É o seu melhor amigo que o vem buscar rumo a esse destino onde não há corpos nem palavras, apenas tudo aquilo que se ama. Antes do regresso definitivo ao nada, Johannes revisita o museu da sua vida, longa, simples e quotidiana, confrontando-se paulatinamente com a morte num constante entrelaçamento de real e alucinação, passado e presente.
Manhã e Noite é um romance sobre o maravilhoso sonho que é viver e a aceitação do ciclo natural das coisas. Numa linguagem poética e elíptica, inovadora e despojada, Jon Fosse condensa toda uma existência em dois momentos-chave, urdindo uma reflexão encantatória sobre o significado da vida, Deus e a morte."
É um pequeno livro, em tamanho, mas que diz muito.

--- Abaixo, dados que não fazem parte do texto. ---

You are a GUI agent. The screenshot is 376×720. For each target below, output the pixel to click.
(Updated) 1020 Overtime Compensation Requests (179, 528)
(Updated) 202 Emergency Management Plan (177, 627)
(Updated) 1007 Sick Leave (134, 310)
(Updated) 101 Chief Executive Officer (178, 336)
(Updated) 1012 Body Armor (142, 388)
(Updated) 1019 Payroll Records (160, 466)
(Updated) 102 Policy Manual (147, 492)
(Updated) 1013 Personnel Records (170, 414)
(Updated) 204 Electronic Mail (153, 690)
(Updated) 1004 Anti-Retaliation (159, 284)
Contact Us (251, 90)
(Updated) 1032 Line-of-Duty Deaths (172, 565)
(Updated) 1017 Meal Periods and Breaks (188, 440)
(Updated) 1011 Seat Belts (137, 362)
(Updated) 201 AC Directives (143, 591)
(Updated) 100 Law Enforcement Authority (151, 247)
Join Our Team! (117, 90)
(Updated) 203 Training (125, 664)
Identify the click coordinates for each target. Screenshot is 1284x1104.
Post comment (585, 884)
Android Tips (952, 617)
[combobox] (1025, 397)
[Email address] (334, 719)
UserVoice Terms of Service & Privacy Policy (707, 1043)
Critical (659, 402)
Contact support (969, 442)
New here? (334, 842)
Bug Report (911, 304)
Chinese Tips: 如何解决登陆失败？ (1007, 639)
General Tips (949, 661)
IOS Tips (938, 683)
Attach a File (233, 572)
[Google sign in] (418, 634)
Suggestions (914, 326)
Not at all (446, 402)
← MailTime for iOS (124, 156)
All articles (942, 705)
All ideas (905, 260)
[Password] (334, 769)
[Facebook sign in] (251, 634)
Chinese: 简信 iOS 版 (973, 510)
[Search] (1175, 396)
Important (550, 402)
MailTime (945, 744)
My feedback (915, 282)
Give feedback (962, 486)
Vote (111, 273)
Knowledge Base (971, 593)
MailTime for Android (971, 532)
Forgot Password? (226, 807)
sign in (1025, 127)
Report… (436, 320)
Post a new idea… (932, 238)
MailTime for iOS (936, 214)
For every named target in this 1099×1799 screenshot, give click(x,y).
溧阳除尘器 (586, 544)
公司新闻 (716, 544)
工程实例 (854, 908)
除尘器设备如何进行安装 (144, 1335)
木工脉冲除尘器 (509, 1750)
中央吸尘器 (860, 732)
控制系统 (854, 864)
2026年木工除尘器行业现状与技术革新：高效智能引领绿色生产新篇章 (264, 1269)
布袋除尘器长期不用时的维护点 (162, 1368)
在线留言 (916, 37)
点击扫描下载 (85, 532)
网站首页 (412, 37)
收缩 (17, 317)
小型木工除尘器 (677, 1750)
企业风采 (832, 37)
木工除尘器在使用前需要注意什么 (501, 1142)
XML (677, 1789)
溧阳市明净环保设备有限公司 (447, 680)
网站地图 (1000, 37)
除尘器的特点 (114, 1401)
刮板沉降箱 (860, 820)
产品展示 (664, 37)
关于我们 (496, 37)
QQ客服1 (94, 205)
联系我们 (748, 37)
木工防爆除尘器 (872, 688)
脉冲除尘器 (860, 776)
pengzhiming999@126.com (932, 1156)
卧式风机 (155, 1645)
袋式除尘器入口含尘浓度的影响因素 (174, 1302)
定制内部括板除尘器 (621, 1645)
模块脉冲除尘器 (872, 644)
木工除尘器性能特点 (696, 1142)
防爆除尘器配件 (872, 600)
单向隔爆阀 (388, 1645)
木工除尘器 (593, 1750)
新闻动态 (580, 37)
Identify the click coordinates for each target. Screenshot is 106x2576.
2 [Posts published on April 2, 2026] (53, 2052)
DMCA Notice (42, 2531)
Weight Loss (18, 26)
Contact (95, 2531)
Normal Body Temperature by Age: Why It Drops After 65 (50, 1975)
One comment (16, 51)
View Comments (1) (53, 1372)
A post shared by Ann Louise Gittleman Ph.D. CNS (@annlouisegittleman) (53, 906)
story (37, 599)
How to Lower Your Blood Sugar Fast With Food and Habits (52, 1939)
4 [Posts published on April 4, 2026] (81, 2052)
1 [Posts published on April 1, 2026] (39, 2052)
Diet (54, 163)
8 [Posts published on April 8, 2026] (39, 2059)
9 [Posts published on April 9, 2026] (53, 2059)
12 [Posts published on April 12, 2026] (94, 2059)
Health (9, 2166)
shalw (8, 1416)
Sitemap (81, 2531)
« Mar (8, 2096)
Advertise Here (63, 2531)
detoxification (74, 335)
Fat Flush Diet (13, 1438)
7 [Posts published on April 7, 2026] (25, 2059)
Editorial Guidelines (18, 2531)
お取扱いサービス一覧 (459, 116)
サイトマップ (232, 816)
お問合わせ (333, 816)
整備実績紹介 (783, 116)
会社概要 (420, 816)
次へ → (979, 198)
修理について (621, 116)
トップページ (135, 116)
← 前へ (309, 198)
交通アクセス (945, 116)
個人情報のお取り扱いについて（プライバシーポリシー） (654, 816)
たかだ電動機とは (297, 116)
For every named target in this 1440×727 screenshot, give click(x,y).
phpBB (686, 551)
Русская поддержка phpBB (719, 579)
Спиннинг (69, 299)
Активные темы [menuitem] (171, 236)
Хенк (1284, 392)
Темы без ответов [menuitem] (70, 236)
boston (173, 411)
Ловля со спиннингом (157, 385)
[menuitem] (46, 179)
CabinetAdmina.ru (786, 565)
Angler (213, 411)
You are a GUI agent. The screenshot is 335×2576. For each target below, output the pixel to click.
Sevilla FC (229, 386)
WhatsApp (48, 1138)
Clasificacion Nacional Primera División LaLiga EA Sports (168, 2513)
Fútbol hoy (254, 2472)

A escrita embala, tem uma cadência que nos leva a compreender o que sentem as personagens. Sentimos a confusão, a alegria, o medo, o entusiasmo. Parece que estamos dentro da cabeça deles ou que aqueles pensamentos podem até ser nossos.
Pensei que fosse ter dificuldade em acompanhar a história, porque a forma como o livro está escrito, os parágrafos, as repetições, podiam ter sido motivo para me perder mas a verdade é que a linguagem é tão simples, como é Johannes e todos os que fizeram parte da sua vida e, da sua morte e, por isso, a história quase que baila dentro de nós
E é disto que se trata, do nascimento, da vida e da morte de Johannes. Da naturalidade e inevitabilidade que é subjacente a tudo isto. Nasce-se, vive-se, o melhor que conseguirmos e, depois morremos. Deixamos para trás as pessoas que nos preencheram a vida, que amámos, com quem rimos e chorámos. Encontramos os que partiram antes de nós e que, agora nos ajudam para que esta transição seja o mais pacífica possível, sem dor, confusão, medo ou revolta.
A parte final, em que se insinua uma espécie de vida depois da morte, uma visão mais religiosa da passagem para uma outra dimensão, porque me diz pouco, acabou por me estragar um pouco o resto do livro. Nada contra, até porque nunca se menciona Deus ou o paraíso ou algo semelhante mas, parece que me arrancou à pura ficção e me levou para os bancos da igreja. :)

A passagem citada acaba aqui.